_YOUR GOAL:_
Update every one of the items below by replacing "button" with "control" and leaving everything else unchanged. Leave the pictures out of your answer.

* begin ENTRIES *

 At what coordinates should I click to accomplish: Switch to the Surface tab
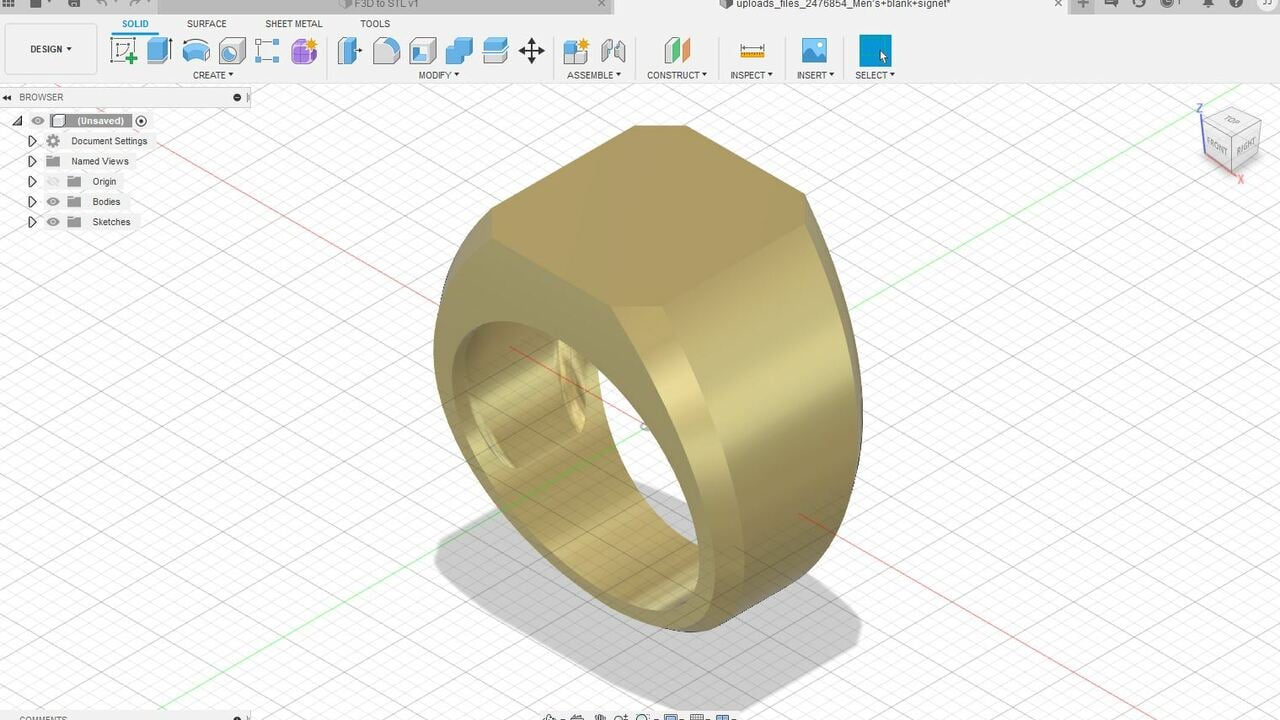[x=206, y=24]
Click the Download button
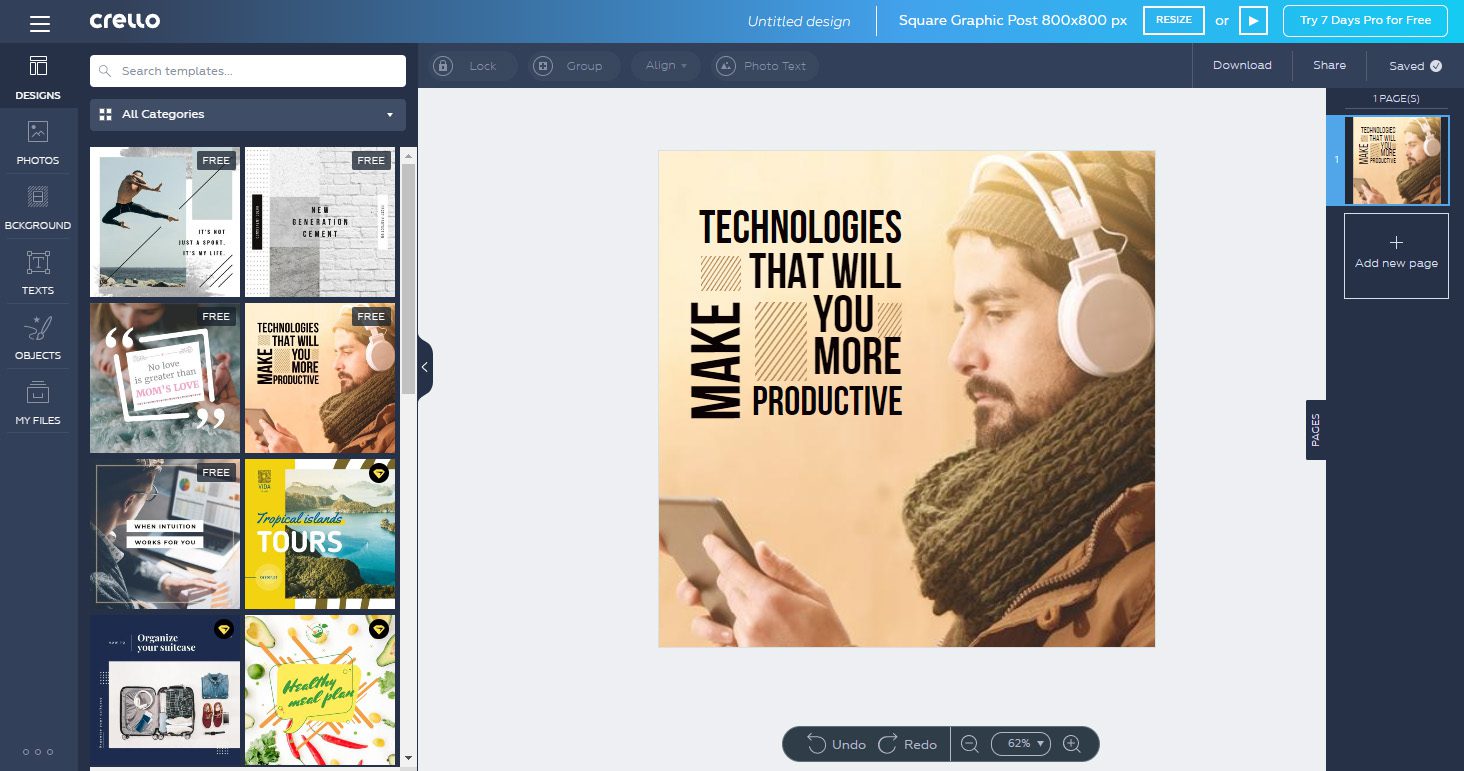Image resolution: width=1464 pixels, height=771 pixels. pyautogui.click(x=1242, y=65)
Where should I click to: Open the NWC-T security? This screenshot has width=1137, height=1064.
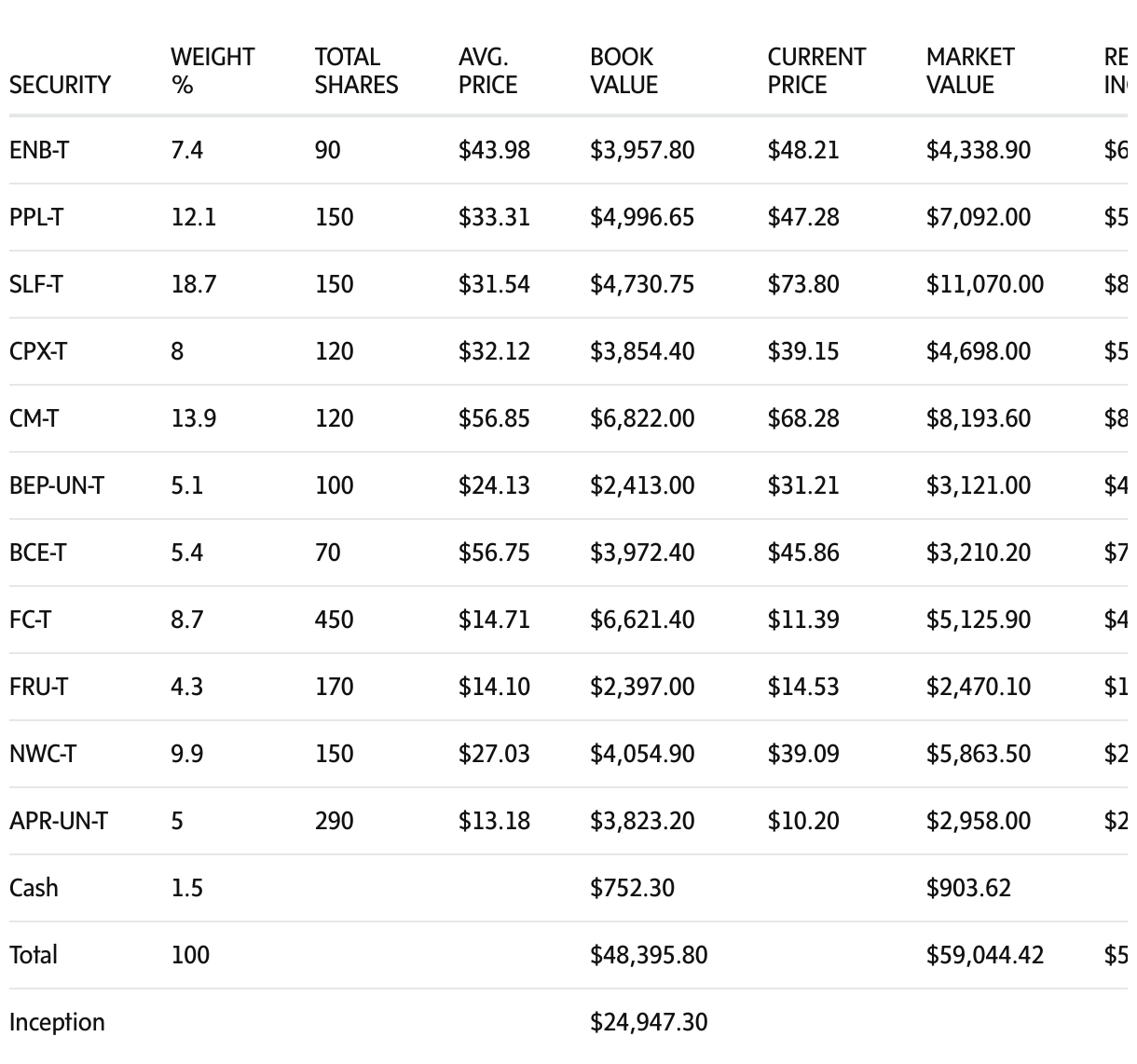click(43, 754)
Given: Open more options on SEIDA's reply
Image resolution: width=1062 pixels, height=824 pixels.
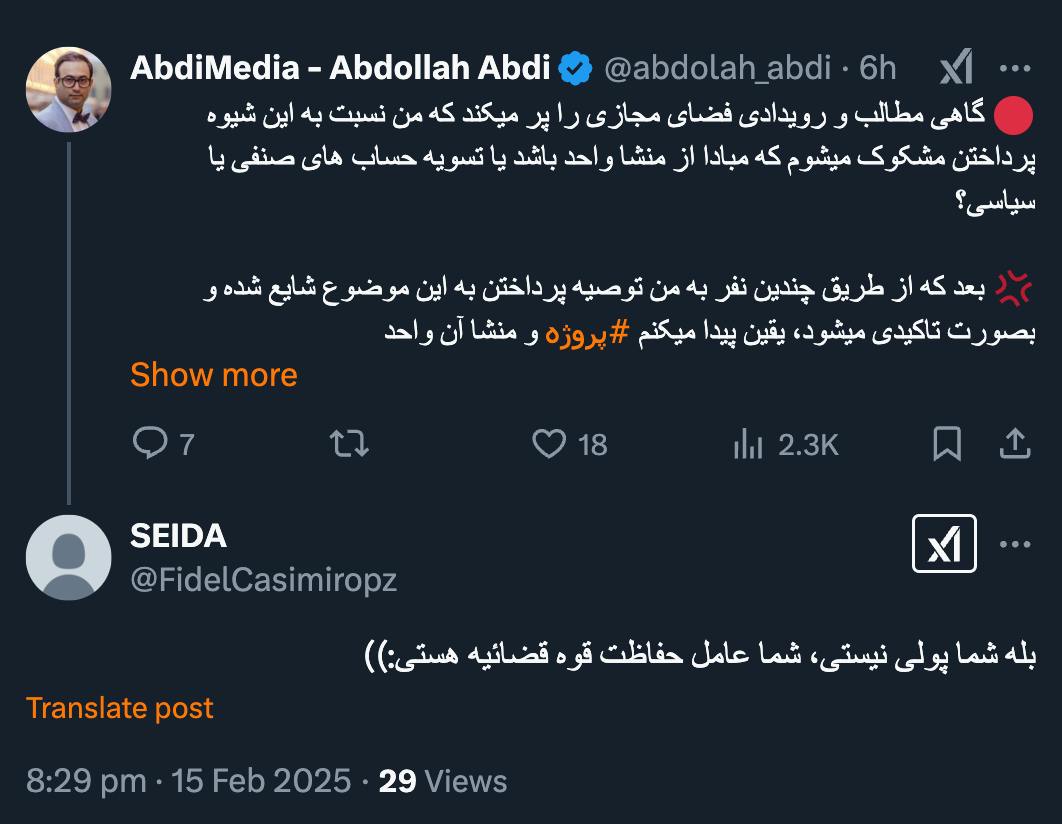Looking at the screenshot, I should [x=1015, y=544].
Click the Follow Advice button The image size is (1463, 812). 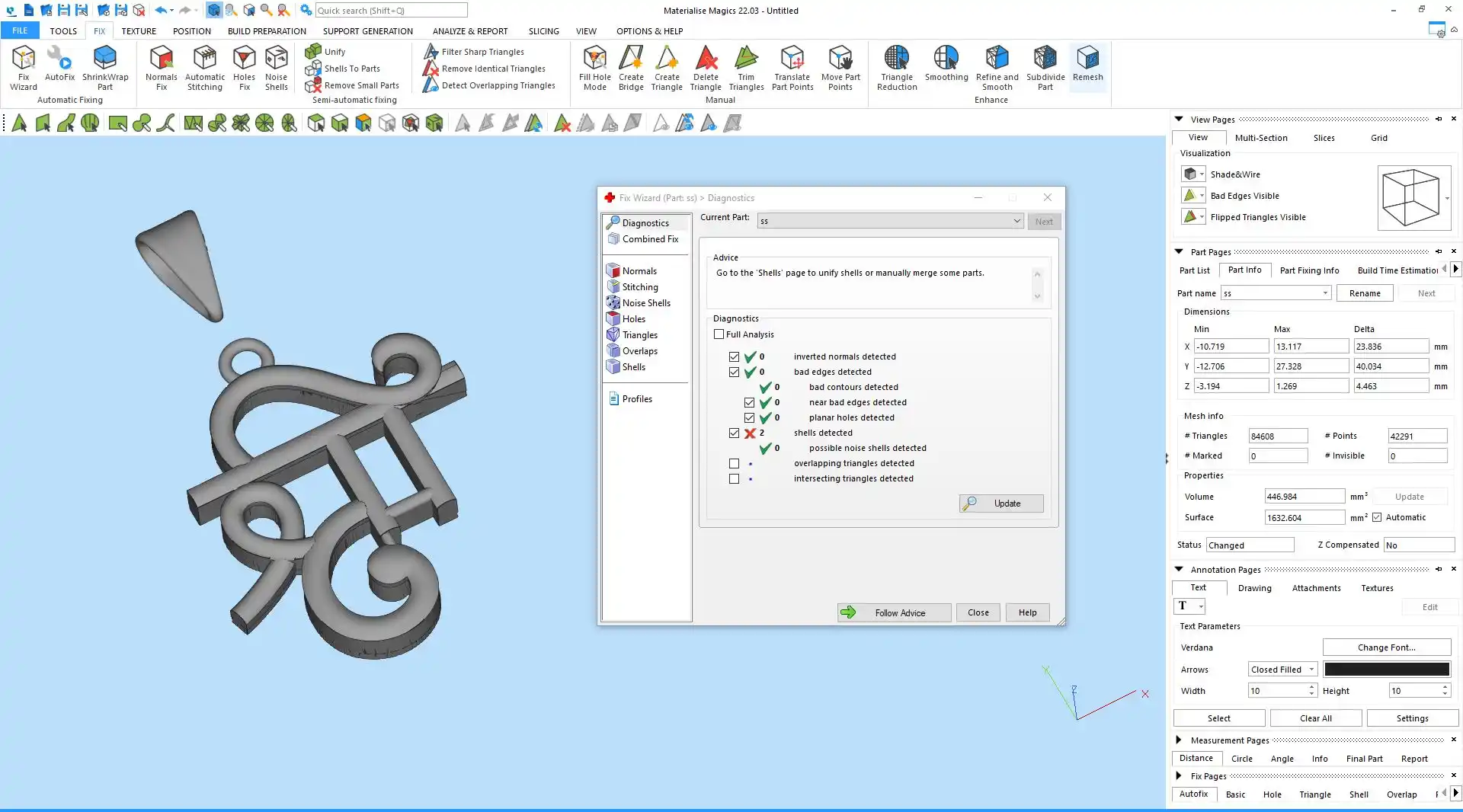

* end ENTRIES *

_WRITTEN ANSWER:_
 At what coordinates should I click to accomplish: Switch to the Surface tab
[x=206, y=24]
Click the Download control
Image resolution: width=1464 pixels, height=771 pixels. pyautogui.click(x=1242, y=65)
Where should I click to: Open the NWC-T security? This screenshot has width=1137, height=1064.
click(43, 754)
Given: Open more options on SEIDA's reply
Image resolution: width=1062 pixels, height=824 pixels.
Looking at the screenshot, I should [x=1015, y=544].
Click the Follow Advice control The image size is (1463, 812). 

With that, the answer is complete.